El cortometraje “Monte Bravo”, de la directora Noelia Muíño (O Pino, A Coruña, 1992) fue el ganador de la XVIII edición del Festival de Cans, obteniendo dos de los principales premios: Mejor Película y Mejor Dirección.

La cinta cuenta la historia de una niña de un pueblo gallego en la posguerra. Un día, mientras juega, ve o cree ver a un hombre lobo. Decide buscarlo junto a su hermano. Esa búsqueda los sumerge en una relación llena de soledad, alegría y miedo.
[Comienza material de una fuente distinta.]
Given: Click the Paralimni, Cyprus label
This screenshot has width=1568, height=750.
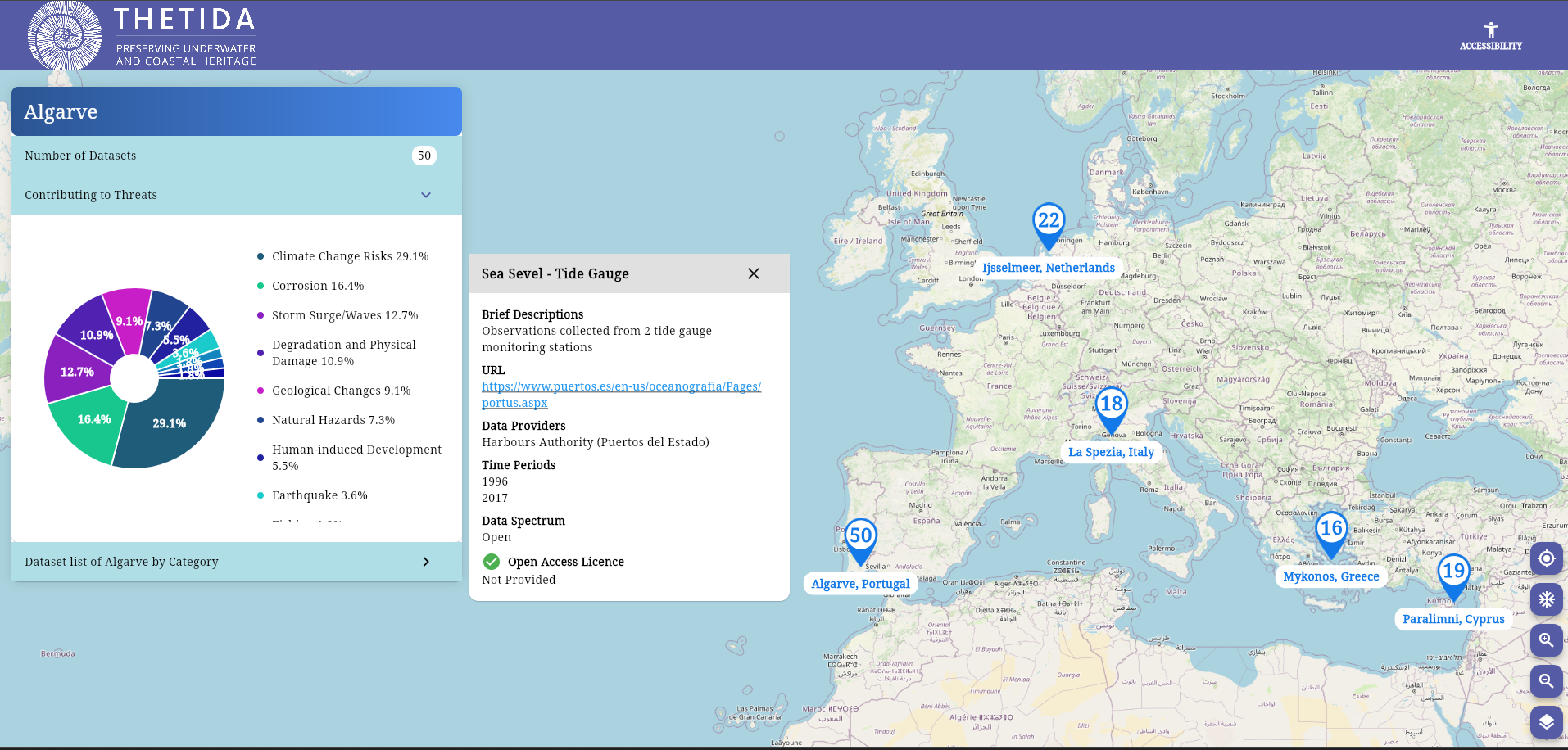Looking at the screenshot, I should [1452, 619].
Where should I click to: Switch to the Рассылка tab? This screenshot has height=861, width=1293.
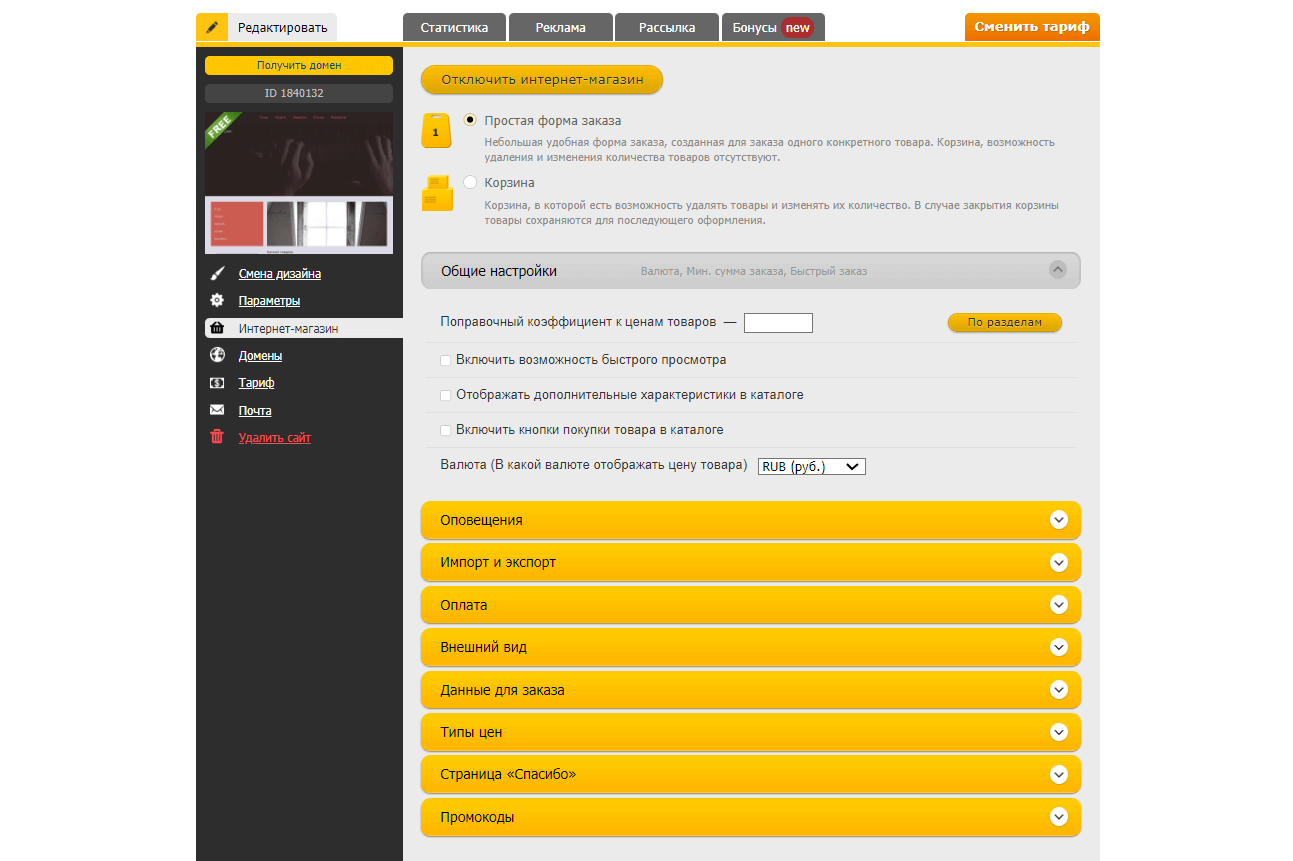point(667,28)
La película “Deux Options” de Gon Caride también ganó dos premios: Mejor Guion y Mejor Actor, compartidos por los actores Jan Soja y Noël Faur. El jurado valoró el “desarrollo ingenioso y rico en recursos”. El corto presenta a un inmigrante que tiene que afrontar la realidad del racismo en Francia, uno de los países donde vivió el cineasta vigués Gon Caride.

El jurado de los vecinos apostó por "Cineris", de Carlos A. Quirós

También el corto de animación “Fogar sen figar”’, de Alberto García, ganó dos premios: Mejor Banda Sonora –firmada por Víctor García– y Mejor Cortometraje de Animación. Alberto García tiene tres premios Goya en su haber. La intérprete Lidia Veiga ganó el premio a Mejor Actriz por su interpretación en “O que queda de nós”.

Fotografía

La lista de premios del jurado de la sección de Ficción y Animación se completa con los premios a la Mejor Fotografía, otorgados a Marcos do Vilar por su trabajo en “Cabelo” y la mención al actor Ángel López por su actuación en “Hai unha virxe aí arriba ”

El premio del Jurado de Residentes fue para “Cineris”, de Carlos A. Quirós. Los vecinos de Cans que este año evaluaron los cortometrajes participantes destacaron “la forma en que el corto acerca al público, haciendo uso del humor negro, un tema como la muerte de una persona”.

Las películas a concurso fueron proyectadas en dobles sesiones de mañana y de tarde. En el certamen participaron 15 cortometrajes, en muchos de los casos realizadas por cineastas con una interesante trayectoria internacional y premiados en algunos de los festivales más prestigiosos, destaca la organización del festival. En la sección FuraCans participaron 10 cortometrajes con una apuesta por narrativas no convencionales.

Jorge Coira ya tiene su estrella en el torreiro

Por lo demás, y a pesar de las restricciones COVID, el día grande contó con una importante afluencia de visitantes. La jornada se estructuró alrededor de la proyección de los cortometrajes de las principales categorías a competición –ficción, animación y FuraCans–.

Ian Gibson

También tuvo lugar un coloquio con el director Jorge Coira al fallar, debido a un fallecimiento próximo, el director brasileño Kleber Mendonça Filho. Coira también puso su estrella en el torreiro donde desde el viernes esta colocada la del hispanista Ian Gibson, una de las grandes personalidades que pasó por Cans este año y cuyo interés sobrepasó al de los cinéfilos y cinéfilas.

Ayer la sección Correspondencias se presentó con un avance del diálogo fílmico entre el realizador gallego Eloy Domínguez y el colombiano Samuel Moreno. Fue construido de manera epistolar, con imágenes de ida y vuelta, desde el confinamiento de 2020. El proyecto Correspondencias surgió para generar un puente entre cineastas gallegos y latinoamericanos. Como hizo el cine epistolar entre Galicia y América de la década de 1950, le dará visibilidad a cartas filmadas de ida y vuelta entre realizadores de diversos países.

Tras la entrega de premios, en un emotivo acto, tuvo lugar el concierto de cierre a cargo de la cantante gallega Sés que reunió a numerosas personas incondicionales de su música.